Observed Low-level Cloud Morphology Associated with Tornadogenesis Events During the Southeastern United States Cool Season

It has been observed that tornadogenesis within the southeastern United States often occurs within a wider range of conditions than observed in other regions. Specifically, the cool season presents challenges to tornado forecasting due to high shear and low CAPE (HSLC) conditions.  Values of CAPE are particularly challenging to estimate due to paucity of soundings, potential differences between the LCL and actual cloud base (Craven et al. 2002), and inadequate parameterization of boundary layer (BL) processes by forecast models (Cohen et al. 2015). We hypothesize that low level clouds (stratocumulus in particular) play an important role in controlling the BL processes during cold season tornado events. In this paper, we analyze lidar ceilometer, Doppler wind lidar, 915 MHz wind profiler, microwave profiling radiometer, C-band dual polarization radar, and available balloon sounding observations to more fully characterize low level cloud evolution (e.g., cloud base height, cloud fraction) and associated BL profiles of wind, turbulence (e.g., variance of vertical motion), water vapor, and BL cloud depth in close proximity to tornadogenesis events over northern Alabama and other locations in the Southeast. Of particular interest is to further explore the relationship between cloud base height and LCL height for this cool season HSLC environment for both diurnal and nocturnal conditions. Observed evolution of storm relative inflow and helicity in the 0-1 km layer, as well as low level moisture depth and relative humidity characteristics are also of interest.

◆ Work to complete:
a - In the cool-season tornadogenesis text, which type of low-level cloud do the authors hypothesize plays an important role in controlling boundary layer processes?
b - List every observation source that the cool-season tornadogenesis text says the authors analyze.

◆ Data for analysis:
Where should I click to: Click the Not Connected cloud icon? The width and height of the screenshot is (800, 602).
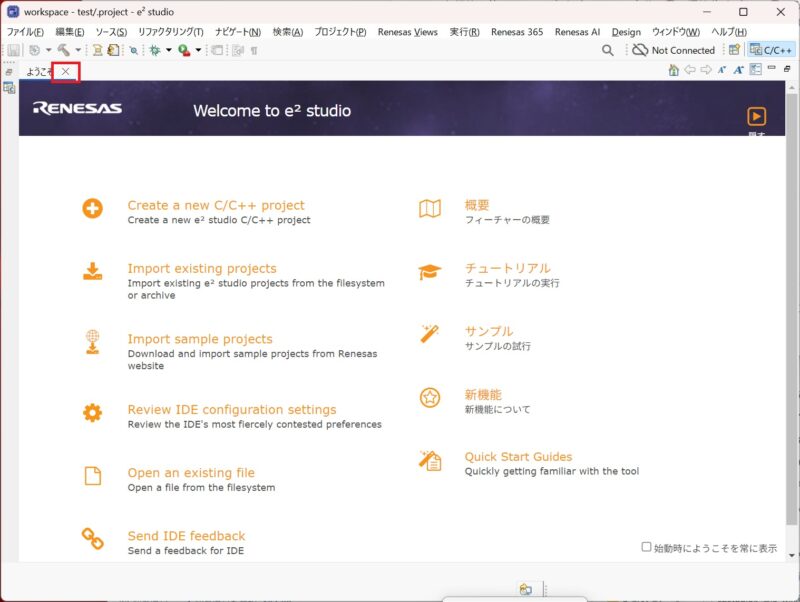[640, 50]
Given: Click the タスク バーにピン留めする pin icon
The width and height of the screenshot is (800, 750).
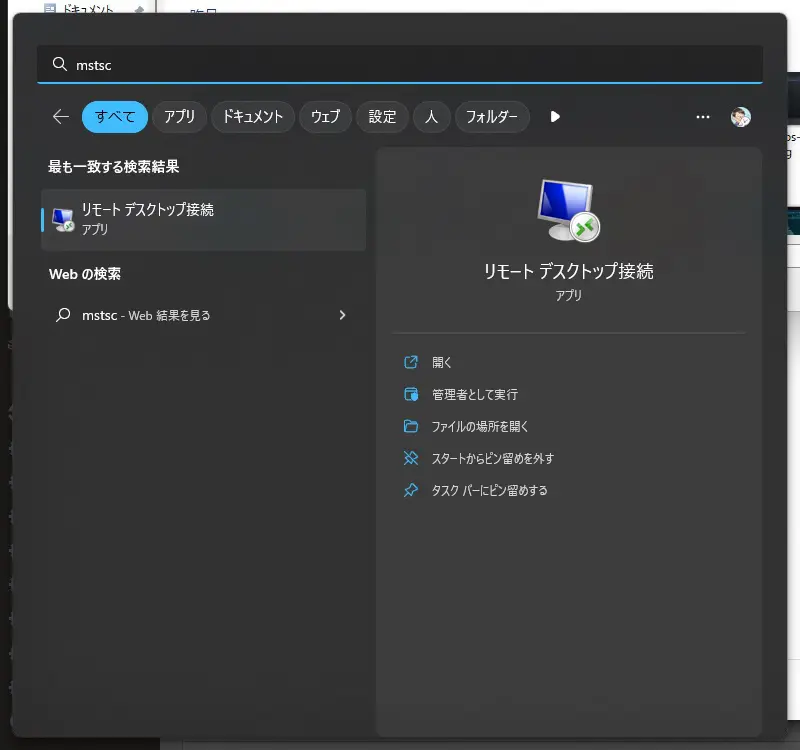Looking at the screenshot, I should point(410,490).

◆ Results for the exercise:
a - Stratocumulus clouds.

b -
- Lidar ceilometer
- Doppler wind lidar
- 915 MHz wind profiler
- Microwave profiling radiometer
- C-band dual polarization radar
- Available balloon sounding observations